## Lab | Web Scraping Multiple Pages
Jorge Castro DAPT NOV 2021

### Instructions

#### Prioritize the MVP

In the previous lab, you had to scrape data about "hot songs". It's critical to be on track with that part, as it was part of the request from the CTO.

If you couldn't finish the first lab, use this time to go back there.

Expand the project
If you're done, you can try to expand the project on your own. Here are a few suggestions:

Find other lists of hot songs on the internet and scrape them too: having a bigger pool of songs will be awesome!
Apply the same logic to other "groups" of songs: the best songs from a decade or from a country / culture / language / genre.
Wikipedia maintains a large collection of lists of songs: https://en.wikipedia.org/wiki/Lists_of_songs

In [60]:
from bs4 import BeautifulSoup
import pandas as pd
import requests

In [61]:
r = requests.get('https://en.wikipedia.org/wiki/List_of_Eurovision_Song_Contest_entries_(2004%E2%80%93present)')

In [62]:
r.status_code

200

In [63]:
html = r.content
soup = BeautifulSoup(html, 'html.parser')

# Get all the tables with Eurovision songs

html_table = soup.find_all('table', attrs={'class': 'wikitable plainrowheaders'})

In [64]:
#html_table

In [65]:
# Creating DataFrame, loopping through the raw data and fetching the elements

eurosong = pd.DataFrame()

for i in range(len(html_table)):
    df = pd.read_html(html_table[i].prettify())[0]
    eurosong = pd.concat([eurosong, df])

In [66]:
#df

##### Cleaning the data

In [67]:
# Making all column names lowercase and replacing spaces by underscore

eurosong.columns=[eurosong.columns[col_name].lower().replace(' ','_') \
for col_name in range(len(eurosong.columns))]

In [68]:
eurosong.columns

Index(['#', 'r/o_sf', 'r/o_f', 'country', '#.1', 'artist', 'song', 'language',
       'songwriter(s)', 'placing', 'year', 'reason', 'ref(s)'],
      dtype='object')

In [69]:
# Selecting only song and artist, we need to reset the index.
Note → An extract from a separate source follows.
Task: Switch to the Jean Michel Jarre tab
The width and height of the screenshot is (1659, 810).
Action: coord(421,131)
To avoid
# having 2 indexes, we set the reset_index to drop=True

eurosong = eurosong[['song', 'artist']].reset_index(drop=True)
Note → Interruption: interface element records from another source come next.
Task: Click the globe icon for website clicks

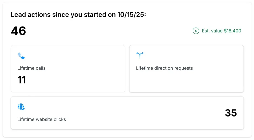Action: coord(21,107)
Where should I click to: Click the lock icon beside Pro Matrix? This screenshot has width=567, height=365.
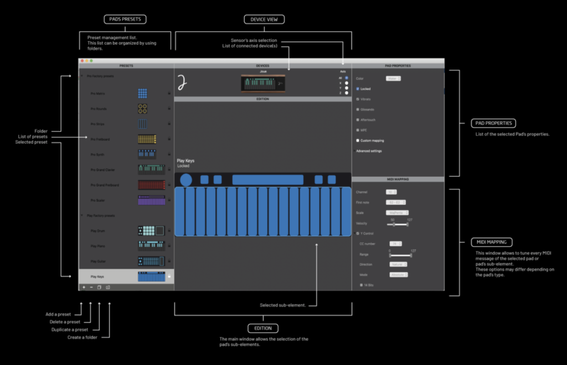click(169, 93)
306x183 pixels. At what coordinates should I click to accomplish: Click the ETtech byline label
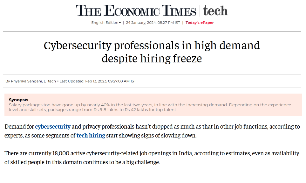[50, 81]
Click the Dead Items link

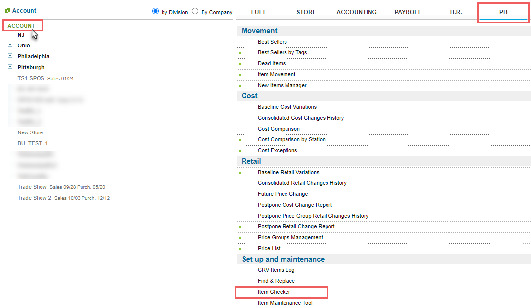tap(272, 64)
# Getting rid of the double quotes in every song, the I apply the strip 
# method removing both the leading and the trailing characters
eurosong['song'] = eurosong['song'].apply(lambda title: title.replace('"','').strip())

In [70]:
eurosong

Unnamed: 0,song,artist
0,Takes 2 to Tango,Jari Sillanpää
1,My Galileo,Aleksandra and Konstantin
2,Celebrate,Piero and the MusicStars
3,Dziesma par laimi,Fomins and Kleins
4,Leha'amin ( להאמין ),David D'Or
...,...,...
734,Universo,Blas Cantó
735,Move,The Mamas
736,Répondez-moi,Gjon's Tears
737,Solovey ( Соловей ),Go_A